I'm busy designing a directors pitch for a "neo-noir" feature film. One of the elements is obviously sound and music. My soundtrack is going to use a lot of natural sound-scapes (the film is set in a national park in South Africa) and I want the music to reflect the natural surroundings. Amon Tobin (foley room album) is part of my referencing due to his dark undertones and exceptional use of sound bits to create an overall tone.

What I am looking for is music that uses clapping, drums and voices as the primary driving force. I feel that these elements can be used to create phenomenal tension and suspense. I have listened to some African Gospel music and recorded a Nigerian Church busy with praise and worship. Often they have no instruments and revert to just clapping and singing. This is true for a lot of rural African music.

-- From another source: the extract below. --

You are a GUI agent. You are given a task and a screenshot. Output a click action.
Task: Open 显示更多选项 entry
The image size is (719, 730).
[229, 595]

Any leads or ideas of music that come to mind will be very useful!

5 Answers 5


This might be a little left field but I was in Iceland last year and while touring to northern coast of the country I recorded this performance of a traditional Icelandic folk song at the cultural centre of a town named Ísafjörður. The children made the rhythm with a series of foot stomps, thigh slaps and hand claps, that doubled as a kind of dance, while they sang the melody.

The cultural centre also featured a really great accordion museum on the second floor. Iceland tends to surprise you a lot.


  • I opened a sound cloud account just so that OI could save this as my favorite this piece! Thanks for the share
    – jozua
    Jul 26, 2011 at 16:31

Hi Jozua!

You should try the International Library of African Music (http://ilam.ru.ac.za/). It is a fantastic resource for this. I notice you are in Cape Town, so you can even call them on 046-603 8547. Ask for Elijah - I'm sure he'll hook you up.

  • Amazing library, will be saving the link for sure!
    – jozua
    Jul 22, 2011 at 11:58

This may not be exactly what you have in mind but check out Steve Reich's Clapping Music. Rather than being strictly intellectual through its polyrhythms, it is mysteriously emotional, considering that it consists solely of handclaps.

You can find it on a disc called African Rhythms, along with some Ligeti poly work and pygmy chants that you might also find interesting.

Check it out here at Amazon: http://www.amazon.com/African-Rhythms-Gyorgy-Ligeti/dp/B00008UVCD/ref=sr_1_1?s=music&ie=UTF8&qid=1311284504&sr=1-1

  • I just listened to the Amazon clips! it is exactly what I have been looking for! Thank you!
    – jozua
    Jul 22, 2011 at 11:57

One album comes to mind: Despite the fact that I hate the Grateful Dead, Mickey Hart did a project called The Rhythm Devils that released an album called "The Apocalypse Now Sessions." Guess what film it was used for? :-)

It's entirely drums and voices. Dark, mysterious, heavy at times. Very evocative and highly recommended. Might provide some ideas! Recorded close to where I live! :-)

The Garinagu of Belize are a New World example of direct African influence in terms of their folk music, also all drums and voices: An example can be heard here on my blog.

  • NJ, care you comment on why you italichateitalic the Grateful Dead? I can't say I'm a huge fan of them right now but I've heard of the Rhythm Devils and good things of them.
    – Chris
    Jul 23, 2011 at 5:13
  • @Chris, the only comment I can make is that it's a taste thing, entirely subjective. Millions worldwide love the Dead: I'm just not one of them. I don't think badly of anyone who likes the Dead, and I objectively recognize their skilled musicianship. The Rhythm Devils are totally amazing, though. The only Dead I tend to like tend to be the kind with "walking" or "living" in front of the term. :-P Jul 23, 2011 at 20:15

An old thread, I know, but I have to add Jisas Yu Holem Hand Blom Mi from the Terrence Malick's The Thin Red Line. Some of the most effective and haunting use of music I've ever experienced. I works with the story on so many levels.